[Collected data entries]

╔══

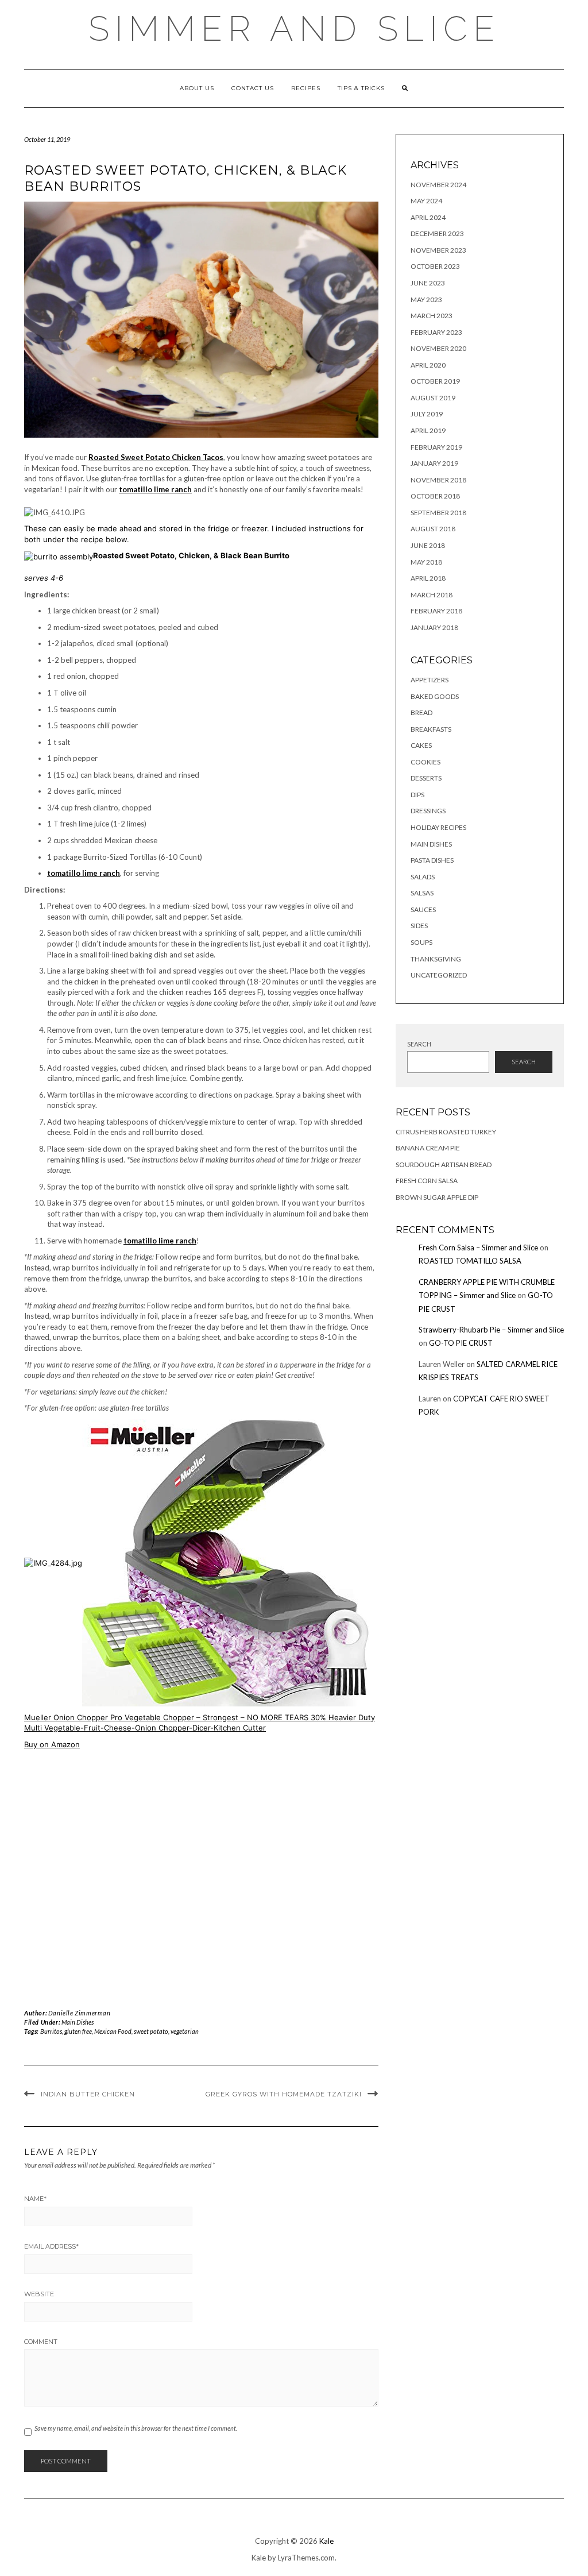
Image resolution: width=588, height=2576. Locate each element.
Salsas (422, 893)
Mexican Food (112, 2031)
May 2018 (426, 562)
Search (419, 1044)
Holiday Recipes (438, 827)
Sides (419, 925)
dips (417, 794)
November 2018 (438, 480)
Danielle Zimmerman (79, 2013)
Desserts (426, 778)
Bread (421, 712)
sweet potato (151, 2031)
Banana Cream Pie (428, 1148)
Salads (423, 876)
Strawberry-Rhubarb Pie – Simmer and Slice (491, 1329)
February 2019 (436, 447)
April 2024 (428, 217)
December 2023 (437, 233)
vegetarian (185, 2031)
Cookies (425, 762)
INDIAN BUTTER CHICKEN (88, 2094)
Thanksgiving (436, 959)
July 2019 (427, 414)
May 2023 (426, 299)
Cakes (421, 745)
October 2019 (435, 381)
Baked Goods (435, 696)
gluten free (78, 2031)
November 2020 (438, 348)
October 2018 (435, 496)
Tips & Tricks (361, 88)
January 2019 (434, 463)
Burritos (51, 2031)
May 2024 (426, 200)
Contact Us (252, 88)
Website (39, 2294)
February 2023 (436, 332)
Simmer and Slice (294, 29)
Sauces (423, 909)
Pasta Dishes (432, 860)
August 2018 (433, 528)
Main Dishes (77, 2022)
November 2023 (438, 250)
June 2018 (428, 545)
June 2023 (428, 283)
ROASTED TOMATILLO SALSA (470, 1260)
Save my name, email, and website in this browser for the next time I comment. (135, 2428)
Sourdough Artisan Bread (444, 1164)
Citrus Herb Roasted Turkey (446, 1131)
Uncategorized (439, 975)
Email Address (51, 2246)
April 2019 (428, 430)
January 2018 (434, 627)
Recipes (305, 88)
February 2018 (436, 611)
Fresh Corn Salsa (427, 1180)
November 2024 (438, 184)
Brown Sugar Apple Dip (437, 1197)
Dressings (428, 810)
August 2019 (433, 397)
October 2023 (435, 266)
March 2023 (431, 315)
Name (35, 2199)
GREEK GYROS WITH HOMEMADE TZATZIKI (284, 2094)
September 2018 (438, 512)
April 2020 (428, 365)
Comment (40, 2342)
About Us (197, 88)
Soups (421, 942)
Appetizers (429, 679)
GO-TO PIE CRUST (461, 1342)
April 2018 (428, 578)
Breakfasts (431, 729)
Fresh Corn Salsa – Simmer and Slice (478, 1247)
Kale (326, 2541)
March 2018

╚══

Each line of the data should be printed again exactly. Please leave pictures out.

* SOLUTION:
Image resolution: width=588, height=2576. Locate each element.
Salsas (422, 893)
Mexican Food (112, 2031)
May 2018 (426, 562)
Search (419, 1044)
Holiday Recipes (438, 827)
Sides (419, 925)
dips (417, 794)
November 2018 (438, 480)
Danielle Zimmerman (79, 2013)
Desserts (426, 778)
Bread (421, 712)
sweet potato (151, 2031)
Banana Cream Pie (428, 1148)
Salads (423, 876)
Strawberry-Rhubarb Pie – Simmer and Slice (491, 1329)
February 2019 (436, 447)
April 2024 (428, 217)
December 2023 (437, 233)
vegetarian (185, 2031)
Cookies (425, 762)
INDIAN BUTTER CHICKEN (88, 2094)
Thanksgiving (436, 959)
July 2019 (427, 414)
May 2023 (426, 299)
Cakes (421, 745)
October 2019 (435, 381)
Baked Goods (435, 696)
gluten free (78, 2031)
November 2020 (438, 348)
October 2018 (435, 496)
Tips & Tricks (361, 88)
January 2019 (434, 463)
Burritos (51, 2031)
May 2024 (426, 200)
Contact Us (252, 88)
Website (39, 2294)
February 2023 (436, 332)
Simmer and Slice (294, 29)
Sauces (423, 909)
Pasta Dishes (432, 860)
August 2018 (433, 528)
Main Dishes (77, 2022)
November 2023 (438, 250)
June 2018 (428, 545)
June 2023 (428, 283)
ROASTED TOMATILLO SALSA (470, 1260)
Save my name, email, and website in this browser for the next time I comment. (135, 2428)
Sourdough Artisan Bread (444, 1164)
Citrus Herb Roasted Turkey (446, 1131)
Uncategorized (439, 975)
Email Address (51, 2246)
April 2019 (428, 430)
January 2018 (434, 627)
Recipes (305, 88)
February 2018 (436, 611)
Fresh Corn Salsa (427, 1180)
November 2024 (438, 184)
Brown Sugar Apple Dip (437, 1197)
Dressings (428, 810)
August 2019 (433, 397)
October 2023 (435, 266)
March 2023 (431, 315)
Name (35, 2199)
GREEK GYROS WITH HOMEMADE TZATZIKI (284, 2094)
September 2018 (438, 512)
April 2020 (428, 365)
Comment (40, 2342)
About Us (197, 88)
Soups (421, 942)
Appetizers (429, 679)
GO-TO PIE CRUST (461, 1342)
April 2018 (428, 578)
Breakfasts (431, 729)
Fresh Corn Salsa – Simmer and Slice (478, 1247)
Kale (326, 2541)
March 2018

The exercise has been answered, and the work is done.